Anniversary: Church of St. Ludmila Has Dominated Vinohrady for 130 Years
The three-aisle basilica which was built using the plans of the architect Josef Mocker features two 60 metre-high towers with an opulent staircase.
It is a typical North German Neo-Gothic church and it has been 130 years since its consecration on 8th October.
The church was consecrated roughly five years after its construction work started. Its foundation stone was laid down on 25 November 1888. The building came into existence fairly quickly and was financed by the Vinohrady town itself.
Its importance increased after the visit of the emperor Franz Joseph I and the Viennese administration office decided to contribute to its construction as well. The Association for Church of St. Ludmila at Královské Vinohrady also provided a great support throughout.
The paintings and ornaments on the walls are by Johann Jobst. The interior and exterior artwork was made by famous artists of the times such as sculptors Josef Václav Myslbek, František Hergessel, and Antonín Procházka, or painters František Ženíšek and Adolf Liebscher.
The 130th anniversary is associated with a series of celebratory events jointly organized by the Prague 2 Municipal District, the Roman Catholic parish of St. Ludmila’s Church, and the Friends of St. Ludmila’s Basilica in Prague.
On Sunday, October 1st, at 11 am, following the Mass, the red wine “André 2022-130 St. Ludmila,” an extraordinary wine crafted especially for the 130th anniversary of the basilica’s consecration, will be blessed.
On Wednesday, October 4th, at 1 pm, students from the secondary schools of Prague 2, children from the children’s home in Krompach, and primary school pupils from Vitkov will present a musical and dramatic group titled “I Sought the Radiance of This Morning” in the basilica.

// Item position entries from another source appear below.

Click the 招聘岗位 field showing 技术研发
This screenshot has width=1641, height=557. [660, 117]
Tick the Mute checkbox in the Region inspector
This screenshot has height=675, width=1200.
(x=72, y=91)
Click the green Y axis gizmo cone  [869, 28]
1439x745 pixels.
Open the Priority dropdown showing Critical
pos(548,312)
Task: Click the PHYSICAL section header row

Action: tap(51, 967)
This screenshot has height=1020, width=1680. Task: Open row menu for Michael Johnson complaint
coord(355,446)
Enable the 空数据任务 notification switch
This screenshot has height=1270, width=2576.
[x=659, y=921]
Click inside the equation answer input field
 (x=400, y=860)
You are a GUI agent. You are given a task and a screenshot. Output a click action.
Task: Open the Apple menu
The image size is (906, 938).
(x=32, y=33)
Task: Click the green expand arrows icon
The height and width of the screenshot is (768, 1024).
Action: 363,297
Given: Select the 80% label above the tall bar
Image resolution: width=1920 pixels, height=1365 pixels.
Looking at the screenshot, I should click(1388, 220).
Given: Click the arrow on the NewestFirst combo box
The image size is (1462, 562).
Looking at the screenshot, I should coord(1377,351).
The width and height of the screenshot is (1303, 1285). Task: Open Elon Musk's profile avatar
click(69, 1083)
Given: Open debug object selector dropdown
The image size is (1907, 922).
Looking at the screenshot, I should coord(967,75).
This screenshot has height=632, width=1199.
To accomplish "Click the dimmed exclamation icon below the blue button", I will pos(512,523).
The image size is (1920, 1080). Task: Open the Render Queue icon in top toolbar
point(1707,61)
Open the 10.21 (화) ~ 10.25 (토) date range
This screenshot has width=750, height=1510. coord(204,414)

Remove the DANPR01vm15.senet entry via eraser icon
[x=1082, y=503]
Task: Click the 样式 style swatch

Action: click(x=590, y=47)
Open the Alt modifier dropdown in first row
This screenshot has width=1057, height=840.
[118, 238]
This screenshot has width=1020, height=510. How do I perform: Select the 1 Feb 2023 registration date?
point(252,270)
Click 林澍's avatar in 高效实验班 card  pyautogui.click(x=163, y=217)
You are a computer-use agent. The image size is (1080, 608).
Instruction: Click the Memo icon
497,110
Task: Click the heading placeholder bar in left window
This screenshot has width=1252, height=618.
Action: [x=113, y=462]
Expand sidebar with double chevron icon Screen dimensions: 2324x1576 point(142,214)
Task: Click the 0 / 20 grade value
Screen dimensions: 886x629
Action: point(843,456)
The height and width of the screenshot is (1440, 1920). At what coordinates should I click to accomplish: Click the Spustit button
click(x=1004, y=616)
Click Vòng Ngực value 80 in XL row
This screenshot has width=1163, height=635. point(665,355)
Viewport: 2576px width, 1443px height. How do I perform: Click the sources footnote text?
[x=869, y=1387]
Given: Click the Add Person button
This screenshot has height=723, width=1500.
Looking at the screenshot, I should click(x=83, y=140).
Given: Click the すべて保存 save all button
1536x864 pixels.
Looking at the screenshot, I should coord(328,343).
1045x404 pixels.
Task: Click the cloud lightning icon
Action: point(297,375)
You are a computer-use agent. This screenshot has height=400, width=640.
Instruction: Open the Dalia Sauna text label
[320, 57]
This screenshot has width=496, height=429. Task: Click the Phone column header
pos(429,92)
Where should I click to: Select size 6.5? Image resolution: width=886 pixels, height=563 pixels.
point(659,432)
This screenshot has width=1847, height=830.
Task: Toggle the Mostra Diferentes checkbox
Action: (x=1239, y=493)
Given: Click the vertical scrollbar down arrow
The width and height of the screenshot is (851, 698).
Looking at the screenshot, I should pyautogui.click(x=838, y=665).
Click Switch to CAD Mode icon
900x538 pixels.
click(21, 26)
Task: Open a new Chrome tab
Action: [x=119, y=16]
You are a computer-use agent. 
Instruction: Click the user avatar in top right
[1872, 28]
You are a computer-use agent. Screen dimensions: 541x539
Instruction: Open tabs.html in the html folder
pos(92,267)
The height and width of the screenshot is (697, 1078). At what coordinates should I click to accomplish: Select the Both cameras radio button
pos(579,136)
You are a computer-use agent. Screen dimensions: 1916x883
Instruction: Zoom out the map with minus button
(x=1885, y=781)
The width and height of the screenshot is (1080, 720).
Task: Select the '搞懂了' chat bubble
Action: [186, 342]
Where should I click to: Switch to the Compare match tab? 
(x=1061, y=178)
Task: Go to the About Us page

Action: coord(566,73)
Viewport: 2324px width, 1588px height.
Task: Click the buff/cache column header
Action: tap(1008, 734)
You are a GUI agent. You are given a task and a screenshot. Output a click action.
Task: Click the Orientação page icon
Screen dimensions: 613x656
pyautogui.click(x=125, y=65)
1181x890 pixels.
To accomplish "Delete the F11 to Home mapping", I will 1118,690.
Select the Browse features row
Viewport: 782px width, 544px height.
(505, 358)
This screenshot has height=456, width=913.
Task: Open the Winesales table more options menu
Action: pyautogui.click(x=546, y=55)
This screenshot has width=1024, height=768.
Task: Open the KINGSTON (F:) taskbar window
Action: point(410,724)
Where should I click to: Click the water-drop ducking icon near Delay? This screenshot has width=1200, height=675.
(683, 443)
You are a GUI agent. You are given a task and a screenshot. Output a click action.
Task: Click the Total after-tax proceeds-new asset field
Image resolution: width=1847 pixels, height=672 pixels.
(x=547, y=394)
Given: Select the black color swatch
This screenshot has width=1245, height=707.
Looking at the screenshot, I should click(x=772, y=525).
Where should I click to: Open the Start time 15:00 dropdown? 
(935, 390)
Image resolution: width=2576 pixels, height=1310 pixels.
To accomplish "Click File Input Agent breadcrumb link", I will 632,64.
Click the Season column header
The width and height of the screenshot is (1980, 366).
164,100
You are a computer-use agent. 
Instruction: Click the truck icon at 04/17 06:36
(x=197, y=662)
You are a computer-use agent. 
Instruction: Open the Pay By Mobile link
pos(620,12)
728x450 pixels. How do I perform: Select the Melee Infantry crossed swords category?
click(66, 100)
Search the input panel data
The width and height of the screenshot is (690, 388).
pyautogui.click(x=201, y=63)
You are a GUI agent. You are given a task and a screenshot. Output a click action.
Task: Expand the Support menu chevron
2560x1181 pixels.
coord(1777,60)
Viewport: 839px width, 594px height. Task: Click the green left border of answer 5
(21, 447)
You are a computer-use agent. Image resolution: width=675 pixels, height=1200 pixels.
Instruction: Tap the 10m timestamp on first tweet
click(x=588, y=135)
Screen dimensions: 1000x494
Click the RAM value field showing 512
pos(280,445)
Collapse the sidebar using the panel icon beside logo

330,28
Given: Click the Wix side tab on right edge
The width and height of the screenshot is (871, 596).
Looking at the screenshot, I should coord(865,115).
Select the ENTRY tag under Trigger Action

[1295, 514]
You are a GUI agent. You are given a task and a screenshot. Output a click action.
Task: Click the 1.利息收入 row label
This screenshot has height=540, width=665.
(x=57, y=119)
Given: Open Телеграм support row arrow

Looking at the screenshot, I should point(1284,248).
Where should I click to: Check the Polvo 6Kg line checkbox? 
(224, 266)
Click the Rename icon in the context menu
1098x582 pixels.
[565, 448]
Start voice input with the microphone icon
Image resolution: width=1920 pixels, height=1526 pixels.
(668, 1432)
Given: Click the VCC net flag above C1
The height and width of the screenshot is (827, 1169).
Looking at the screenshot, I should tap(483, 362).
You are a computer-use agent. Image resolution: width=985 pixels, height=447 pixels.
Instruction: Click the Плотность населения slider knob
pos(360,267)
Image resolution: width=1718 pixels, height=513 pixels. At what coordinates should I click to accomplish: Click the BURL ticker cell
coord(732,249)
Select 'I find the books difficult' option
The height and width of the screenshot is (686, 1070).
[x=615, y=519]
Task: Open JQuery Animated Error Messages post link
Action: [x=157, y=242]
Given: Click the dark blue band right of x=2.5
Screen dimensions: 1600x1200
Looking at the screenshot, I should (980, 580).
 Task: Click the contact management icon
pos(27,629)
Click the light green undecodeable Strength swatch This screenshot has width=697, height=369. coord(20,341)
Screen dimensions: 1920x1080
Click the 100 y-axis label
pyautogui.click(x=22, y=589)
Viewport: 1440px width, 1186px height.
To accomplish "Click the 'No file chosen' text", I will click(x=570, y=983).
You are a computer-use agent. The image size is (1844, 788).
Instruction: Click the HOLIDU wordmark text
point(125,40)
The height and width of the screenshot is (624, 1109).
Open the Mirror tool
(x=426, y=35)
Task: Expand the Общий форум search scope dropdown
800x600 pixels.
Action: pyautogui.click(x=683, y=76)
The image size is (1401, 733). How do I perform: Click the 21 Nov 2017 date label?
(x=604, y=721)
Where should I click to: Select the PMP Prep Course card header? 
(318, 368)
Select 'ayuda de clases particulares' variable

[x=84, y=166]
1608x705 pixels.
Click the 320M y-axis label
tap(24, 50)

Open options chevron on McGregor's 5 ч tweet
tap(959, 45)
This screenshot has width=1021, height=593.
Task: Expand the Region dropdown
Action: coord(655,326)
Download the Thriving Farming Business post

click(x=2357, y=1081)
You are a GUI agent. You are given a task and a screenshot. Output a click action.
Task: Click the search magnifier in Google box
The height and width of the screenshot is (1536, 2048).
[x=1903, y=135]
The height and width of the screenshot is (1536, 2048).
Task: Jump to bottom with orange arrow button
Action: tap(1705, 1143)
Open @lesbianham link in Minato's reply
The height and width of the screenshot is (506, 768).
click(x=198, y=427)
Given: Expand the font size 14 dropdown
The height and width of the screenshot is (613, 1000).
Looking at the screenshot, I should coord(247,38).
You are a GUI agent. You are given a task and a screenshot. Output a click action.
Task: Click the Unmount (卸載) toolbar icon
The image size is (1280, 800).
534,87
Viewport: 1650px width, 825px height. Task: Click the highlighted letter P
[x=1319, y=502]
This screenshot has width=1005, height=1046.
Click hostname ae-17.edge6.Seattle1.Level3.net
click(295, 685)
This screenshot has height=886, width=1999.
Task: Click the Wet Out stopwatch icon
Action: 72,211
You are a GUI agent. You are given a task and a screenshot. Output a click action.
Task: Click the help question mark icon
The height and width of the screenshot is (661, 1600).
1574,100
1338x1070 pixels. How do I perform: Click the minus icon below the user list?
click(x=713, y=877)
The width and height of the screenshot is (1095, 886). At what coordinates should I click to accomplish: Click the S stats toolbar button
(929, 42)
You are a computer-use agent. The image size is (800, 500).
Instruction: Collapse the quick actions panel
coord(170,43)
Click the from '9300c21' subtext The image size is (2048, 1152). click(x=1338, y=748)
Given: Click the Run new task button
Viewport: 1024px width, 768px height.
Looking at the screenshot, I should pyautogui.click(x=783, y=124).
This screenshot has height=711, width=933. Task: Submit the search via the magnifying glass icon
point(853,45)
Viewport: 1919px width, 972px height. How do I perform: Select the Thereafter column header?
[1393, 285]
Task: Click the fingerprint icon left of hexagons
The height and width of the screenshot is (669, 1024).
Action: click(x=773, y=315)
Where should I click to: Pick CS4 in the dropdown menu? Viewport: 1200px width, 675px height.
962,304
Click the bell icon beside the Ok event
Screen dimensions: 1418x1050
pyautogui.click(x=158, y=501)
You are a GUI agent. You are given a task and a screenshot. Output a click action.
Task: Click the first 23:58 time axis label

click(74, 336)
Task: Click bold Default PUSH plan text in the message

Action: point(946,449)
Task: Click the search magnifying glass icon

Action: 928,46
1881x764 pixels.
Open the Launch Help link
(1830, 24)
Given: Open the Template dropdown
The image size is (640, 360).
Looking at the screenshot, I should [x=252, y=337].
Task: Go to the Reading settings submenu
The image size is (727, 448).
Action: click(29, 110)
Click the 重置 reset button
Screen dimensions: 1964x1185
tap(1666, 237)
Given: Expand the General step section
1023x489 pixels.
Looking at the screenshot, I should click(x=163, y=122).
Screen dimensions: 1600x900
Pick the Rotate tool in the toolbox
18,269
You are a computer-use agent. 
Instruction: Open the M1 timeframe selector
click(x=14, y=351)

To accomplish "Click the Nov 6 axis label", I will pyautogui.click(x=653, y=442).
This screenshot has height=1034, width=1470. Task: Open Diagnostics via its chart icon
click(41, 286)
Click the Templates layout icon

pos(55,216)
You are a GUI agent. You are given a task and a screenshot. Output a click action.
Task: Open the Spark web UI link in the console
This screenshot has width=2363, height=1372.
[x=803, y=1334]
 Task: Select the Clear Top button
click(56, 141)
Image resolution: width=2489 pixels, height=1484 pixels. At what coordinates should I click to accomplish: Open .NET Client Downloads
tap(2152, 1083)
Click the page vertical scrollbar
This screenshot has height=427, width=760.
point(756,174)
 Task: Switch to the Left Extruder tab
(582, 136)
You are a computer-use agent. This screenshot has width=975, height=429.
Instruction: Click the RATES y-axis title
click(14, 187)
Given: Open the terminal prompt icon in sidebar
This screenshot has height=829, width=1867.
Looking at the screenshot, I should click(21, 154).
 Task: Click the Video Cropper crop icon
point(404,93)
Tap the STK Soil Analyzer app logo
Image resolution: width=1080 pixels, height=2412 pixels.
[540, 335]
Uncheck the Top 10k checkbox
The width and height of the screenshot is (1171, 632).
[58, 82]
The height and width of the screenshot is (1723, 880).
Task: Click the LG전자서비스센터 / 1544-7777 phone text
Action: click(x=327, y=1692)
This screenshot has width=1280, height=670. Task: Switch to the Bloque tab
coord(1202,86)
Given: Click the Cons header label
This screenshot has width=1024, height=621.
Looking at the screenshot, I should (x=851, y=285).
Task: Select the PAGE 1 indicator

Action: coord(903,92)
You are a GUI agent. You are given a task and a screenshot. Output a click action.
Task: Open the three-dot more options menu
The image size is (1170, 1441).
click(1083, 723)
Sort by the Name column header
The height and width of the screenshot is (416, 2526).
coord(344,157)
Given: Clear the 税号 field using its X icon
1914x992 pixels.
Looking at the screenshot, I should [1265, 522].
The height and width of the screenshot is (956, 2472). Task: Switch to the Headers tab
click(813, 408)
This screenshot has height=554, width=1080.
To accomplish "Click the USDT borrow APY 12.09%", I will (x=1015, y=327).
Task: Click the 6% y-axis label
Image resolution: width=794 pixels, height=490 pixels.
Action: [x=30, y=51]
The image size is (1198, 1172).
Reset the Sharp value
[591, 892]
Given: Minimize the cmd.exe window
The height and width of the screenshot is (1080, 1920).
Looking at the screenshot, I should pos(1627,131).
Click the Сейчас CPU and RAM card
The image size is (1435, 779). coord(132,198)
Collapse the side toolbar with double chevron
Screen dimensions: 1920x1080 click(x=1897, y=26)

On Saturday, October 7th, at 7 pm, there will be a festive concert titled “130 Years with You.” Renowned opera singers Pavlina Senić, Tereza Mátlová, and guest Michael Bragagnolo will perform famous songs accompanied by the Vratislavka choir, under the direction of choirmaster Eva Kleinová.
On Sunday, October 8th, at 11 am, a Holy Mass will be held with the participation of the Archbishop of Prague and Primate of the Czech Republic, Mons. Jan Graubner, and distinguished guests.
On Monday, October 9th, from 10 am to 3 pm and 6 pm to 9 pm, there will be an exhibition of artifacts and religious relics titled “From the Treasures of St. Ludmila.”
The celebration will also feature a panel exhibition titled “The Soul of the Vineyard,” dedicated to the history and present of the Basilica. This exhibition will consist of eight panels displayed in front of the church. Those interested in the exhibition will have a full month to view it, as it will run from Friday, October 6th, to Monday, November 6th.
Ludmila was born around the year 860. Where? There is speculation about this, but it is probable that it was in Central Bohemia, in today’s Mělník, as the daughter of the local prince.
She was raised as a pagan who offered sacrifices to the Slavic gods. At about the age of 15, she married Bořivoj, the first historically documented Přemyslid prince and ruler of today’s Central and Southern Bohemia. She was married for about 14 years and during that time, became the mother of 3 sons and 3 daughters. Together with her husband, in 882 she accepted Christianity from the Moravian Archbishop, Methodius.
When she was about 30 years old, she was widowed. But she did not withdraw herself, as was customary. She took a very active part in politics. Many people did not like this and tried to deprive the widowed princess of power and influence over the ruling princely family.
Eventually, Ludmila took refuge in her fortified settlement of Tetín in Central Bohemia, where she was murdered on 15 September 921, strangled by her own scarf, according to legend.
Her death was apparently ordered by her own daughter-in-law, Princess Drahomíra, to consolidate her power. Ludmila has been considered a saint by the people since 925, but her official canonisation from the pope was not declared until 1143.